OH Consultant
ProposalsGuide
Technical6 min read10 April 2026

How to Find a Qualified Occupational Hygienist in Australia

When You Need an Occupational Hygienist

There are several situations that trigger the need for an occupational hygienist. The most common is a regulatory requirement: the WHS Regulation 2025 mandates exposure monitoring and health surveillance for workers exposed to specific hazardous substances, noise above 85 dB(A) LAeq,8h, and other defined hazards. If SafeWork or your state regulator has issued an improvement or prohibition notice requiring exposure monitoring, you need an occupational hygienist.

Other triggers include workers' compensation claims for occupational diseases such as silicosis, noise-induced hearing loss, or occupational asthma, which often require retrospective exposure assessment. A change in work processes, introduction of new chemicals, or commissioning of new equipment may also require baseline exposure monitoring. Indoor air quality complaints in commercial buildings, mould investigations, and legionella risk assessments are increasingly common reasons to engage a hygienist. If your workplace uses hazardous chemicals and you have not conducted exposure monitoring in the past three years, you are almost certainly overdue.

How to Verify Qualifications

The Australian Institute of Occupational Hygienists (AIOH) is the peak professional body for occupational hygienists in Australia. Membership levels include Student, Associate, Full Member (MAIOH), and Fellow (FAIOH). Full Membership requires a relevant tertiary qualification and demonstrated professional practice. The Certified Occupational Hygienist (COH) credential is awarded through a rigorous examination process and is the highest professional standard in Australia.

When evaluating a consultant, ask for evidence of their AIOH membership level, their tertiary qualifications (typically a postgraduate degree in occupational hygiene, environmental health, or a related science), and their professional indemnity insurance certificate. For asbestos work, verify that they hold the appropriate state licence — Licensed Asbestos Assessor in NSW, or the equivalent in other jurisdictions. Check whether their laboratory is NATA-accredited for the specific analyses required. A consultant who is transparent about their credentials is one you can trust with your workers' health data.

Where to Search

Start with the AIOH member directory at aioh.org.au, which allows you to search by state, city, and area of expertise. This directory lists only current financial members who have met the AIOH's membership criteria. For asbestos-specific work, each state regulator maintains a register of licensed asbestos assessors: SafeWork NSW, WorkSafe Victoria, Workplace Health and Safety Queensland, SafeWork SA, and WorkSafe WA.

Industry networks are another valuable source. Ask your industry association, your WHS consultant, or other businesses in your sector who they use for occupational hygiene work. Recommendations from peers who have received quality service are often more reliable than online searches. If you are a principal contractor on a construction project, your tier-one contractors may have existing relationships with occupational hygienists who understand construction site logistics. For remote and regional locations, check whether the consultant is willing to travel and what their mobilisation costs are — some Sydney and Melbourne-based practices service all of eastern Australia.

Evaluating Proposals

When you receive proposals from multiple occupational hygienists, compare them on four criteria: scope, methodology, qualifications, and price — in that order.
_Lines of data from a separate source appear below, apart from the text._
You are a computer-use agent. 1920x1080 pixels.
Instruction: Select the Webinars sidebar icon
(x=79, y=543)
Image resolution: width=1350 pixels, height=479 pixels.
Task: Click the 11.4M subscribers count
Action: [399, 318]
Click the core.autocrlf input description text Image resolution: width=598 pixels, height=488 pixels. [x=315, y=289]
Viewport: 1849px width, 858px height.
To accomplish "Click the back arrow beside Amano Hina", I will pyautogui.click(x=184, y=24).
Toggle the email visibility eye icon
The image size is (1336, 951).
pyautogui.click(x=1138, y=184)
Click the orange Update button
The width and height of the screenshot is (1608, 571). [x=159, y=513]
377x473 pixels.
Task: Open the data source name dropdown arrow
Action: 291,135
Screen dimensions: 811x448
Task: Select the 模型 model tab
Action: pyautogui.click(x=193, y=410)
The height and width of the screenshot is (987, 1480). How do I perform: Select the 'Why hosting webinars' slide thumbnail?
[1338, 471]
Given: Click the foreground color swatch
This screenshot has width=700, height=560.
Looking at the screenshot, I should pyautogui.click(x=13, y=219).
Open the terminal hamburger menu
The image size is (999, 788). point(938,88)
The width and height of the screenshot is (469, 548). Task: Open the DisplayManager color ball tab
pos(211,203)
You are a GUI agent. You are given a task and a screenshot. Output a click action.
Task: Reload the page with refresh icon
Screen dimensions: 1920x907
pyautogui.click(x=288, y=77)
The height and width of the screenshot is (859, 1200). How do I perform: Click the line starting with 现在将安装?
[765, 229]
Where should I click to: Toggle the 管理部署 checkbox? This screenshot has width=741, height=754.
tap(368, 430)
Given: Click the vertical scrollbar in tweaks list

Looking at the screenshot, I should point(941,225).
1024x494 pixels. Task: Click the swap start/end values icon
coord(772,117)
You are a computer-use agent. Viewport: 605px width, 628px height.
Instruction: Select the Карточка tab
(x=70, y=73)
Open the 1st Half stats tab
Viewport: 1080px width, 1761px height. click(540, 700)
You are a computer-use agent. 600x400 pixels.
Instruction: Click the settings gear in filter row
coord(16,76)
The cheapest quote is rarely the best value. A proposal that includes fewer samples than the minimum required by the relevant Australian Standard, or that uses screening instruments instead of laboratory analysis, may produce results that are not defensible in a regulatory context.

Look for a proposal that clearly defines the similar exposure groups, lists the specific contaminants to be monitored, references the applicable workplace exposure limits under the WHS Regulation 2025, describes the sampling and analytical methods, specifies the NATA-accredited laboratory to be used, and includes a clear fee breakdown. The methodology should be tailored to your workplace, not a generic cut-and-paste from a template. Ask the consultant to explain their sampling strategy and how they determined the number of samples. A competent occupational hygienist will welcome these questions because they demonstrate your engagement with the process.

What to Expect After the Assessment

A professional occupational hygiene assessment delivers more than just numbers. The report should include an executive summary accessible to non-technical readers, a detailed description of the methodology and any limitations, tabulated results with comparison against applicable workplace exposure limits, a risk characterisation for each similar exposure group (typically using a qualitative or semi-quantitative risk matrix), and recommendations prioritised by the hierarchy of controls — elimination, substitution, engineering, administrative, and PPE.

Expect the consultant to offer a results briefing meeting where they walk your management team through the findings and answer questions. If any exposure exceeds the workplace exposure limit, the consultant should provide specific, costed control options — not generic recommendations such as 'improve ventilation.' Follow-up monitoring should be recommended at intervals proportionate to the risk level identified. A good occupational hygienist becomes a long-term partner in managing your workplace health risks, not a one-off compliance box tick.